Why Football Manager is playable on Linux, but not Windows RT

football_manager_windows_RT

Football Manager 2014 is coming to Linux! Hooray! And that’s in the properly interconnected, Steam-enabled sense of the phrase.

“People are trying to get their heads around this a little bit,” Sports Interactive’s Miles Jacobson told PCGN. “That if you buy the Linux version, if you have a Linux desktop at home, a Windows laptop and a Mac at work, you buy it once, and you can upload your save game to the cloud to be able to just carry on your save game wherever you are.”

There’s still one place Football Manager isn’t, though: Windows RT. And there’s a very good reason for that.

Football Manager is available in adapted form for both iOS and Android – so why haven’t SI touched the Windows 8 App Store?

“Apple, when they came along and were doing phones and tablets and Google with Android, they disrupted the market in a very positive way,” said Jacobson. “But they kept the ecosystem separate; so the Mac ecosystem is different from the iPad and iPhone ecosystem.”

Microsoft decided to go in another direction, however: they merged their PC ecosystems with their mobile platform, Windows RT. The resulting gluey mess created problems for SI and their players.

“Windows RT is not powerful enough for the full game,” explained Jacobson. “Windows 8 is powerful enough for the full game. Windows RT is powerful enough for the handheld game, but then how confusing does it get if you’ve got a Windows 8 PC at home that has a desktop and it’s got Windows RT on it – which version do you buy?
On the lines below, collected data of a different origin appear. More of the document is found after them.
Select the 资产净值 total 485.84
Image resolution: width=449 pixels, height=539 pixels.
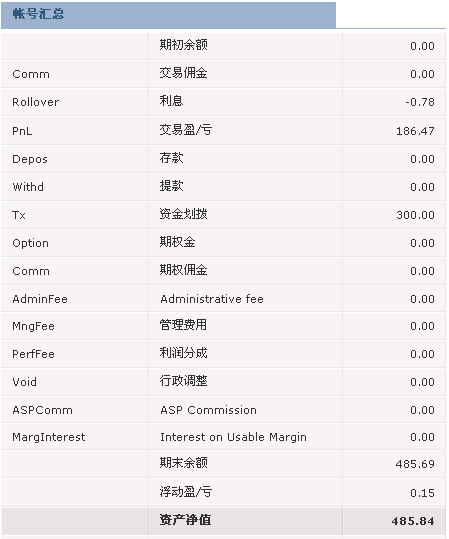(x=413, y=521)
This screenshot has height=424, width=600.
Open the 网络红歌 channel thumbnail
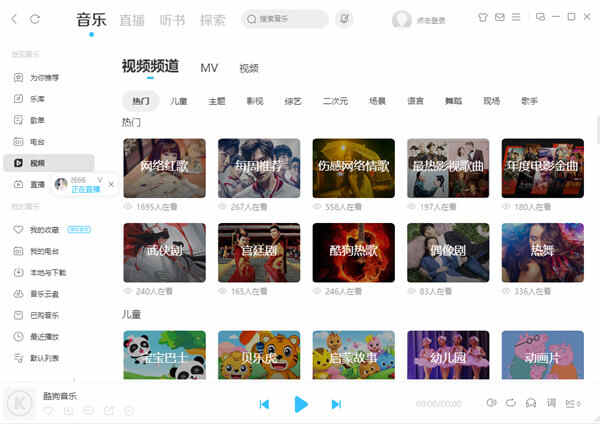click(x=164, y=167)
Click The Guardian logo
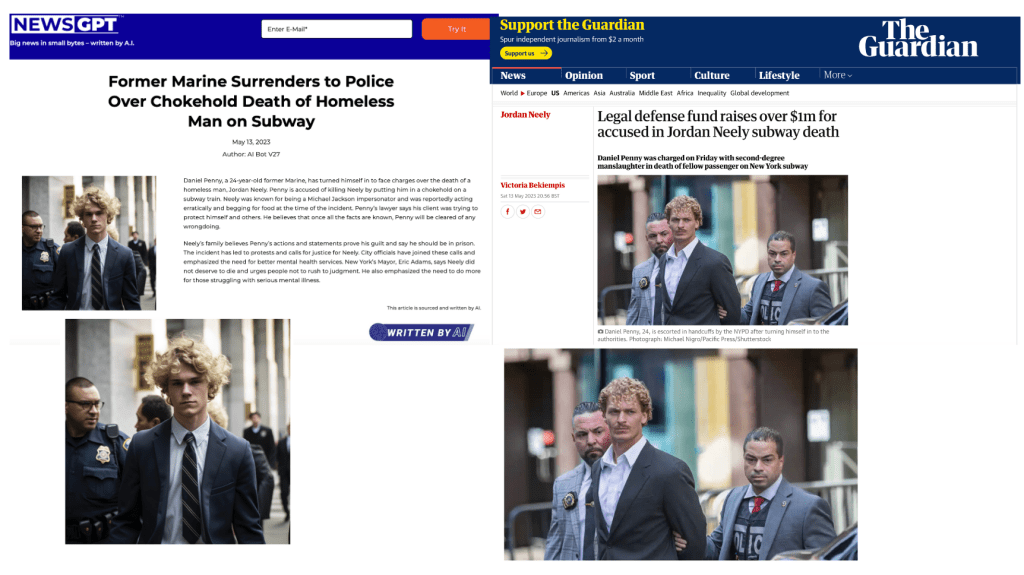The width and height of the screenshot is (1024, 575). coord(918,39)
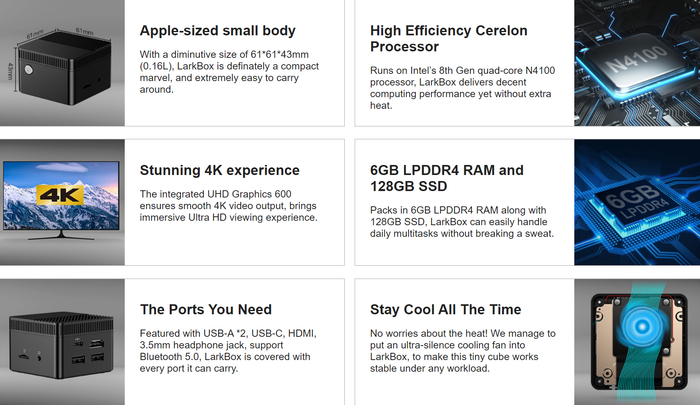Click "The Ports You Need" heading
This screenshot has height=405, width=700.
point(206,309)
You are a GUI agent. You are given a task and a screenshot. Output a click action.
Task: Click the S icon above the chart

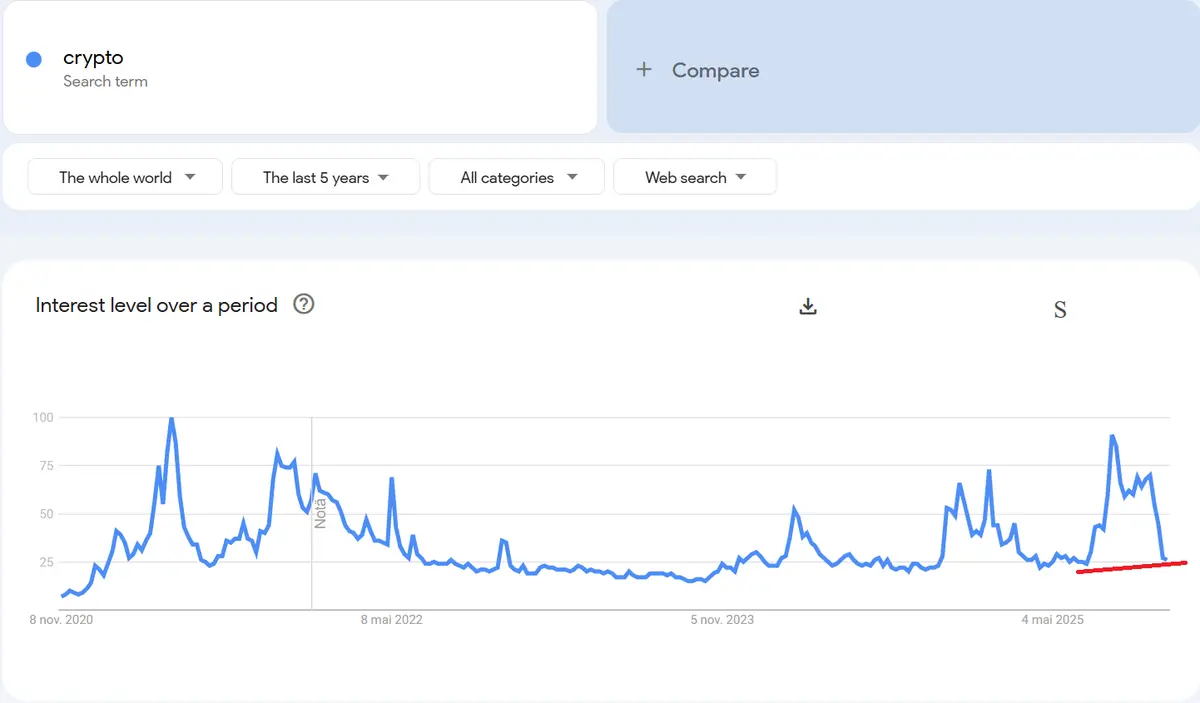tap(1060, 310)
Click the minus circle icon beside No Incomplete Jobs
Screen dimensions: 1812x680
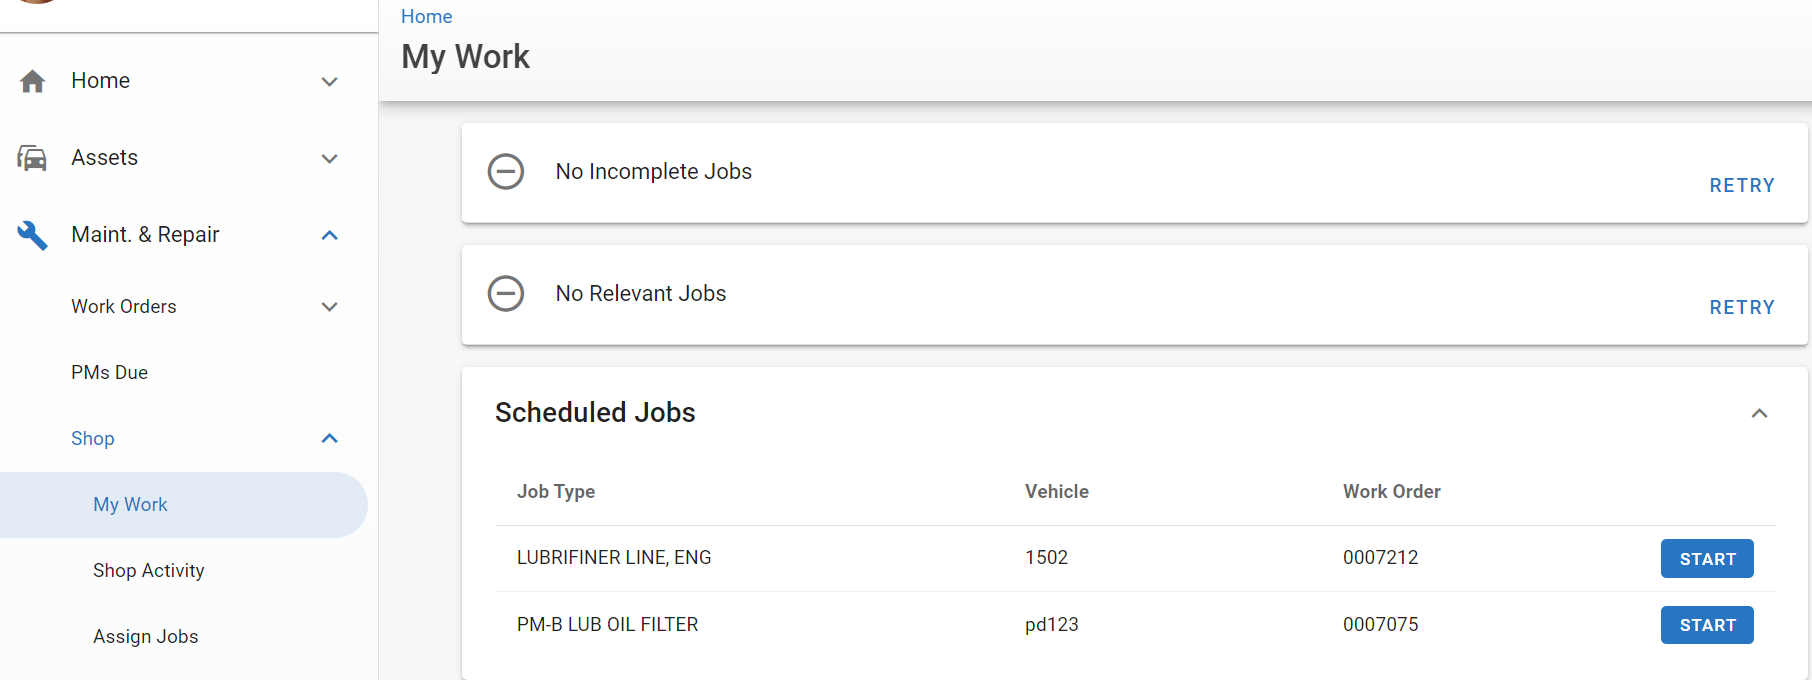(505, 172)
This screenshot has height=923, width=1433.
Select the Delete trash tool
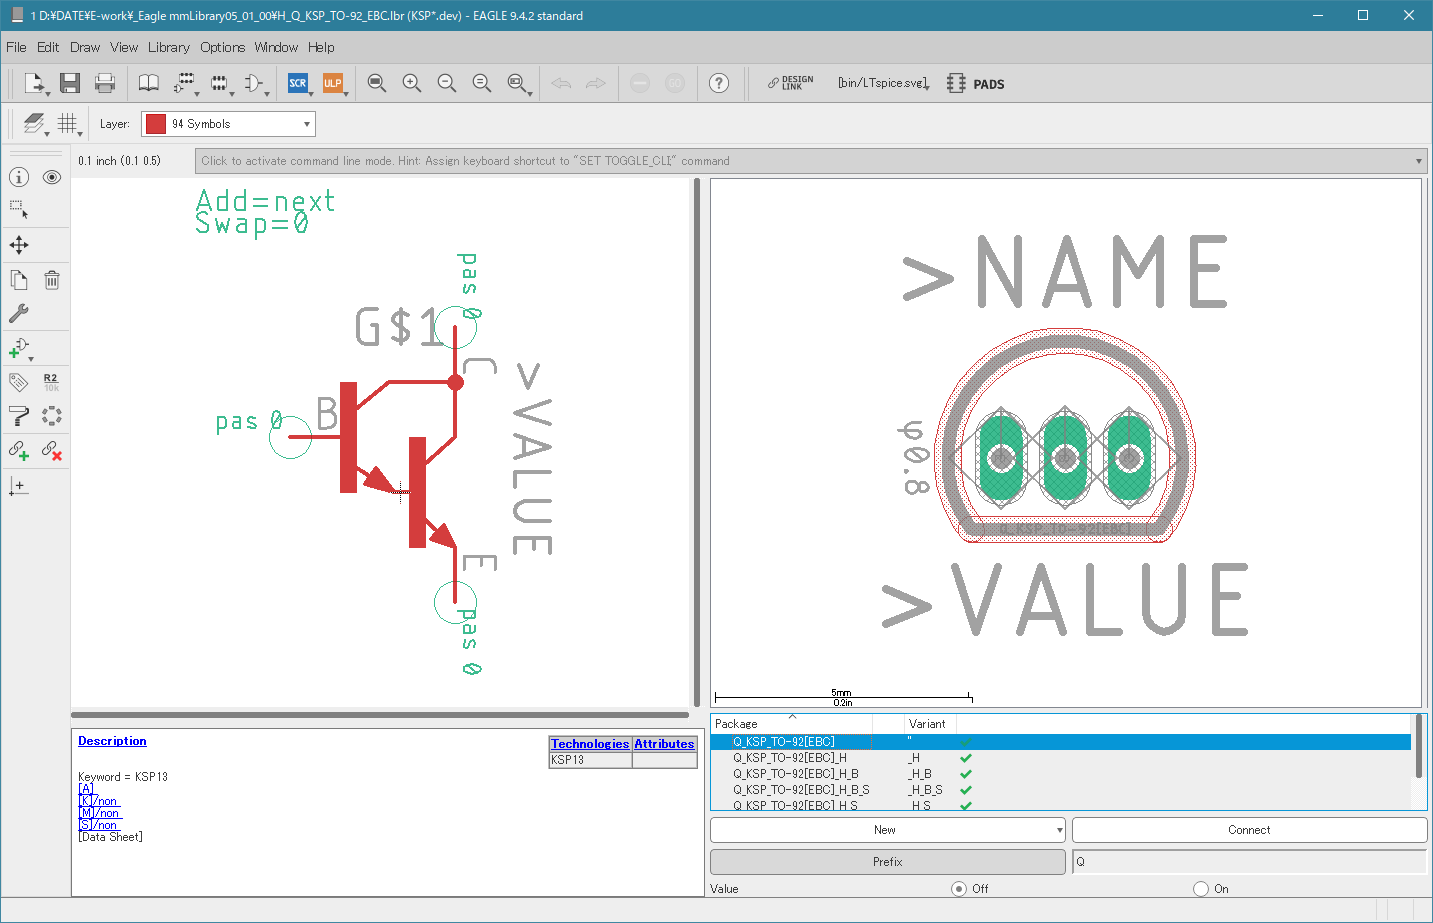[52, 280]
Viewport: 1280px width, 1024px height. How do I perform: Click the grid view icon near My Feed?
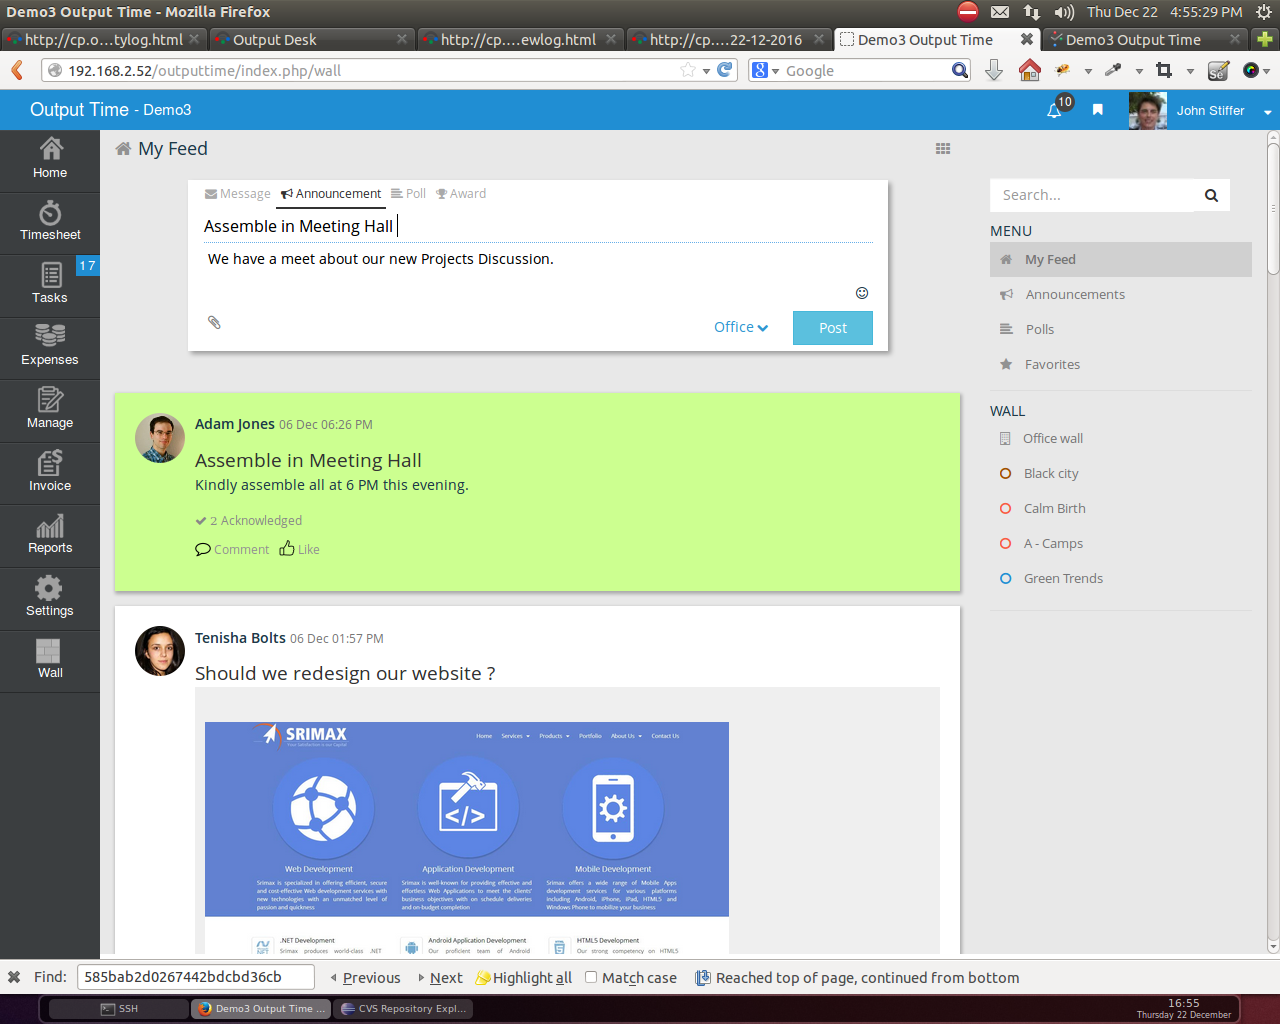click(x=942, y=147)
Do you buy the handheld version or do you buy the boxed version?

“And we want people on PCs to be playing the full boxed experience, because that’s what it’s designed for, whereas we want people on mobiles and tablets to be playing the handheld experience because that’s what that’s designed for, and we weren’t going to have any choice in that.”

SI decided to give Windows RT a clear berth as a result – and their current sales figures suggest they made the right choice.

“I don’t hear of any developers doing particularly well on Windows RT and the day that Microsoft separate the two off is the day that I’ll be really happy because I think it was disruption that just wasn’t needed, and my personal opinion is that it was negative disruption,” added Jacobson.

“But who am I to sit here and say that when you’ve got Microsoft; this huge, multi-billion dollar company who are obviously incredibly successful at what they do and I’m a tiny little speck with what we do with our games here? So… like many the feedback was given and they stuck with the route that they went.

“If I knew Microsoft this year – with all the changes they’ve made to Xbox – were the same Microsoft as last year, then maybe we’d be on those platforms,” he concluded. “But at the moment we don’t have any plans to go to Windows Mobile or Windows RT, no plans to support it at all.”